## [TASK PROMPT]
Rewrite the lines from the start through the line with "lock-icon: 🔒︎ is", changing "screenshot" to "screen capture" and keeping everything else the same. Omit the pictures.
(DATA RECORDS Opens)
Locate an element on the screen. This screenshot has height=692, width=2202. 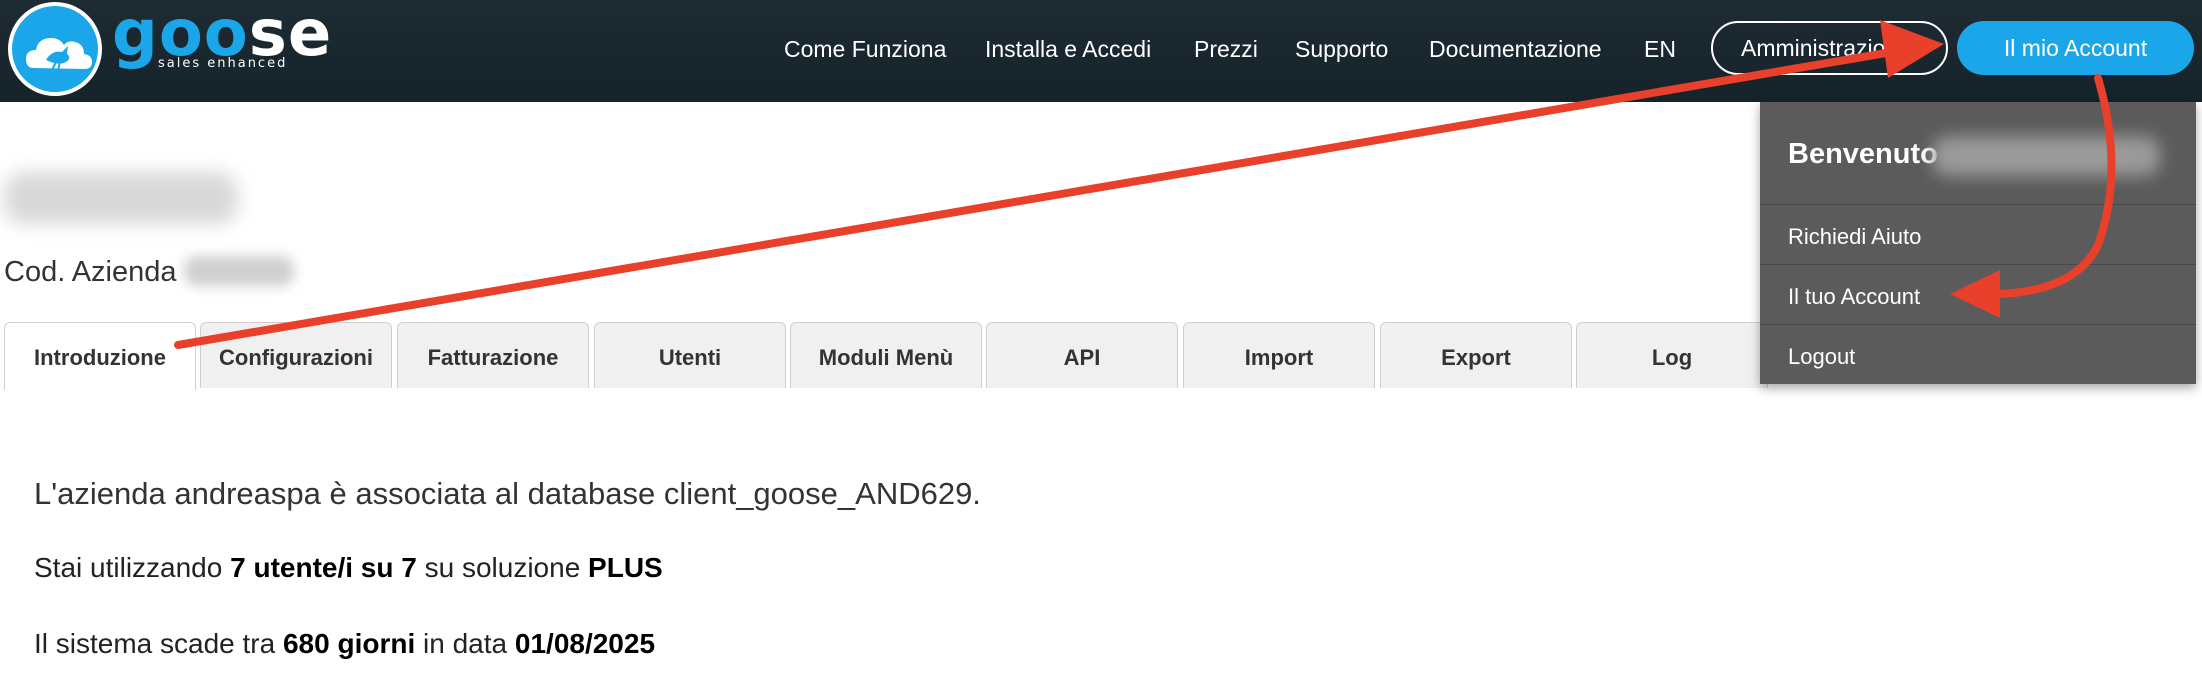
expiry-days: 680 giorni is located at coordinates (349, 644).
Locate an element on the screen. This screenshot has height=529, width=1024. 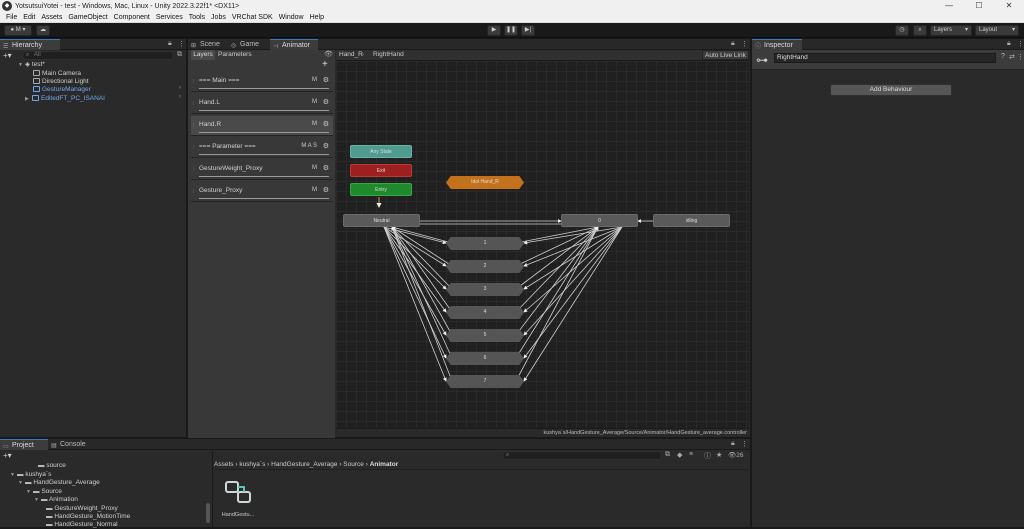
lock-icon: 🔒︎ is located at coordinates (733, 444).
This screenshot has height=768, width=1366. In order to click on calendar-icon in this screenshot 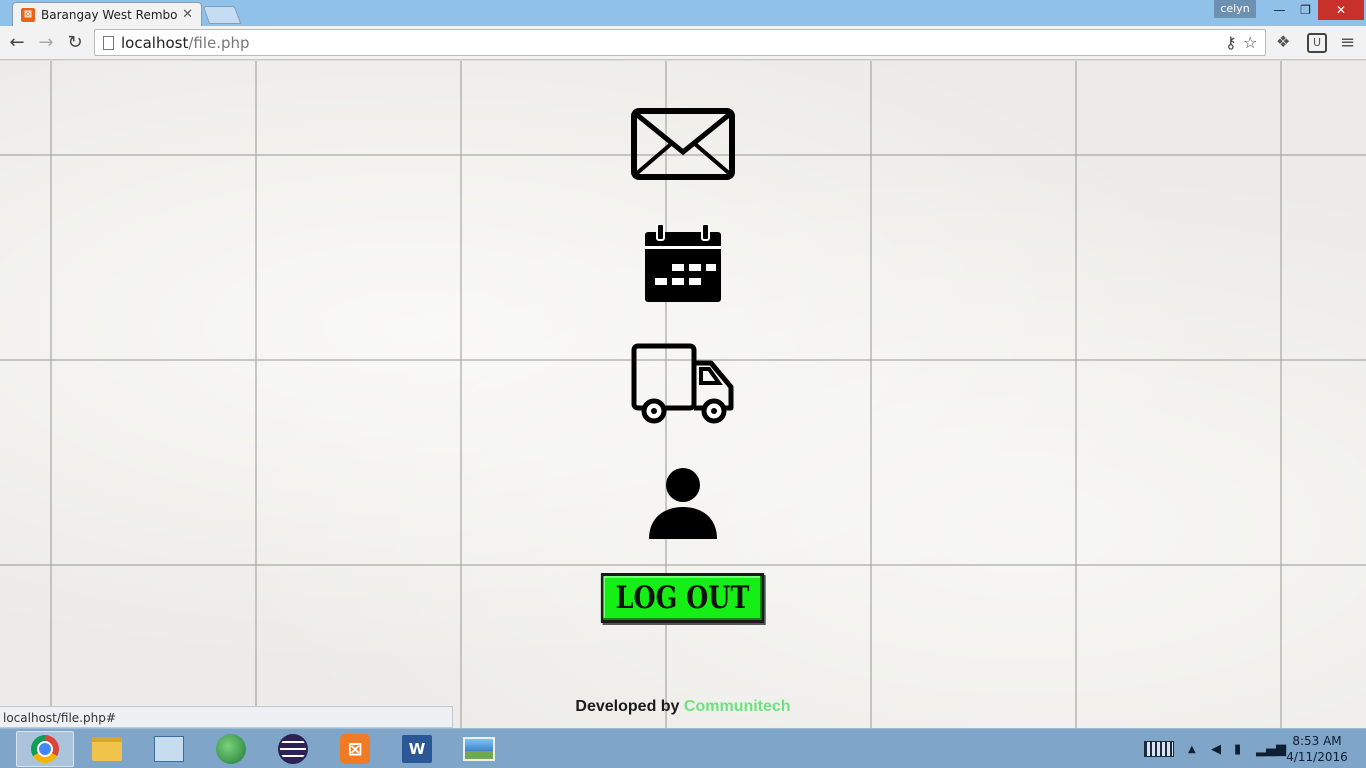, I will do `click(683, 264)`.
(DATA RECORDS Closes)
## [SOLUTION]
Locate an element on the screen. This screen capture has height=692, width=2202. 
expiry-days: 680 giorni is located at coordinates (349, 644).
Locate an element on the screen. This screen capture has height=529, width=1024. 
lock-icon: 🔒︎ is located at coordinates (733, 444).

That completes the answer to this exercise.